Bileam zei tot de engel van Jahwe: `Ik heb verkeerd gedaan. Ik wist immers niet, dat Gij tegenover mij op de weg stond. Als Gij vindt, dat ik verkeerd doe, dan ga ik terug.'
Maar de engel van Jahweh zei tot Balaäm: Ga met die mannen mee, doch spreek slechts, wat Ik u zeg. Toen ging Balaäm met de vorsten van Balak mee.
Maar de engel van Jahwe zei tot Bileam: `Ga met die mannen mee, maar zeg alleen wat Ik u zeggen zal.' Zo ging Bileam met de afgezanten van Balak mee.
Zodra Balak hoorde, dat Balaäm in aantocht was, trok hij hem tegemoet tot Ar-Moab, dat aan de Arnon ligt, aan de uiterste grens van het land.
Toen Balak hoorde dat Bileam in aantocht was, ging hij hem tegemoet tot de stad in Moab die aan de uiterste rand van het gebied van de Arnon lag.
En Balak zei tot Balaäm: Heb ik u niet dringend laten ontbieden? Waarom kwaamt ge
Balak zei tot Bileam: `Ik had toch gezanten gezonden om u te ontbieden! Waarom bent u dan niet naar mij toe gekomen? Dacht u soms dat ik u niet kon belonen?'
Maar Balaäm antwoordde Balak: Zie, ik ben tot u gekomen, maar ik zal geen ander woord kunnen spreken, dan Jahweh mij in de mond legt!
Maar Bileam zei tot Balak: `Ik ben nu wel naar u toe gekomen, maar ik weet niet, of ik iets zal kunnen zeggen. Wat Jahwe mij in de mond legt, dat zal ik zeggen.'
Balaäm ging met Balak verder, en zij kwamen te Kirjat-Choesot.
Bileam ging met Balak mee en zij kwamen te Kirjat-chusot.
Daar offerde Balak runderen en schapen, en liet er van aan Balaäm brengen en aan de vorsten, die hem vergezelden.

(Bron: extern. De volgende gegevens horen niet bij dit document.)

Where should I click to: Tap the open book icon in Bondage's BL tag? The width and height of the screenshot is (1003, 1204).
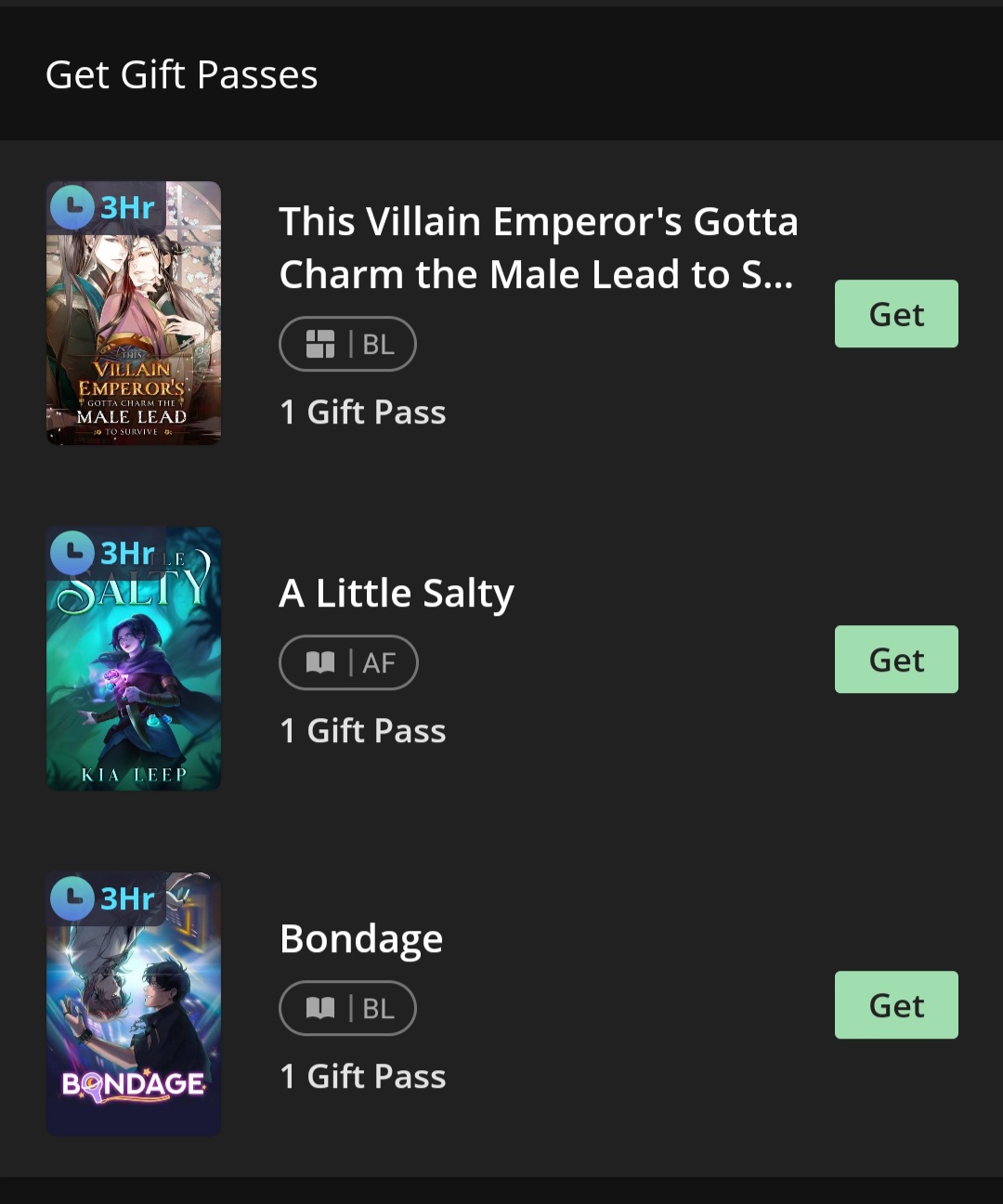pos(320,1008)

Balak offerde runderen en schapen en liet er stukken van brengen naar Bileam en de aanzienlijke mannen die bij hem waren.
De volgende morgen nam Balak Balaäm met zich mee, en deed hem Bamot-Báal bestijgen, vanwaar hij het volk tot de uiterste rijen kon overzien.
De volgende morgen ging Balak met Bileam de Bamot-baal op, vanwaar hij een deel van het volk kon zien.